*Extrait de l'entretien*
# # # # # # #

La dernière fois que nous avions rencontré le dessinateur Adi Granov, celui-ci sortait tout juste d'une expérience salvatrice au cinéma où il a notamment participé aux nombreux designs de l'armure d'Iron Man. Se concentrant uniquement sur ses travaux d'illustration ces dernières années, nous l'avons vu à l'œuvre sur bon nombre de personnages mais aussi sur les nouveaux comics Star Wars lancés par Marvel. Nous avons profiter de la venue de l'artiste à la Paris Comics Expo pour l'interroger sur ses dernières créations, ainsi que sur ses futurs projets.
interview Comics
Adi Granov
Réalisée en lien avec les albums Star Wars (revue Marvel) V1 – V 1, T2, Moon Knight (vol.7) T1
Bonjour Adi Granov, peux-tu te présenter et nous dire comment tu as commencé à travailler dans l'industrie des comics ?
Adi Granov : Bien sûr. Je m'appelle Adi Granov et, aujourd'hui, je travaille surtout pour Marvel. Je travaille d'ailleurs avec Marvel depuis près de onze ans maintenant, je crois. Auparavant, je travaillais dans les jeux vidéos. J'ai commencé par faire quelques concept-arts en dehors du monde des jeux vidéos, pour des jeux de rôle, notamment, avec Wizards of the Coast et, à partir de ce que j'ai fait pour eux, j'ai débuté dans les comics. J'ai commencé auprès d'un éditeur français, les Humanoïdes, puis auprès d'une compagnie nommée Dreamwave qui n'existe plus aujourd'hui. Mais les gens de Marvel ont vu ce que je faisait pour Dreamwave, ils m'ont envoyé une proposition par email et voilà !

# # # # # # #

*Exercices*
1) Restituez fidèlement le passage de l'entretien allant de « La dernière fois » à « ses futurs projets. ».
2) Selon l'entretien, auprès de quel éditeur français Adi Granov a-t-il fait ses débuts dans les comics ?
Le matériel qui vient ensuite est indépendant de l'entretien.

*Section des données*

# # # # # # #

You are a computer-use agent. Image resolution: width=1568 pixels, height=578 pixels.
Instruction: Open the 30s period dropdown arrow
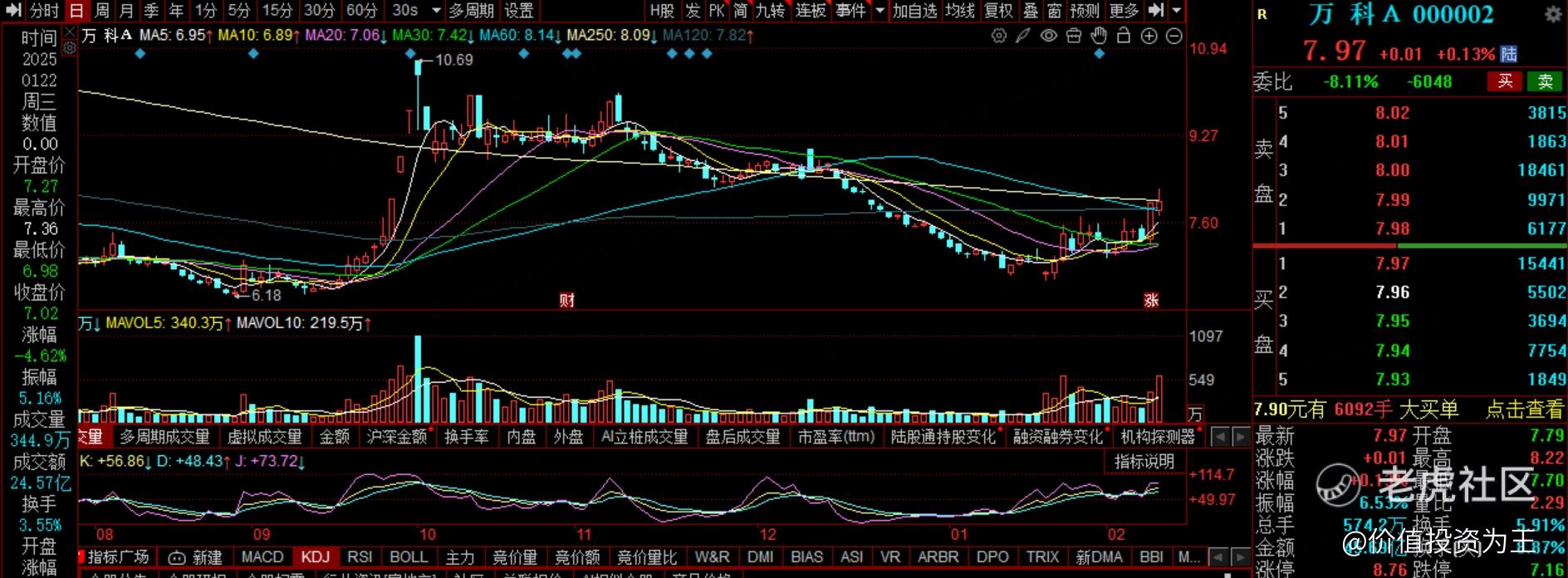(x=437, y=11)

# # # # # # #

*Réponses par exercice*
1)
La dernière fois que nous avions rencontré le dessinateur Adi Granov, celui-ci sortait tout juste d'une expérience salvatrice au cinéma où il a notamment participé aux nombreux designs de l'armure d'Iron Man. Se concentrant uniquement sur ses travaux d'illustration ces dernières années, nous l'avons vu à l'œuvre sur bon nombre de personnages mais aussi sur les nouveaux comics Star Wars lancés par Marvel. Nous avons profiter de la venue de l'artiste à la Paris Comics Expo pour l'interroger sur ses dernières créations, ainsi que sur ses futurs projets.

2) Auprès des Humanoïdes.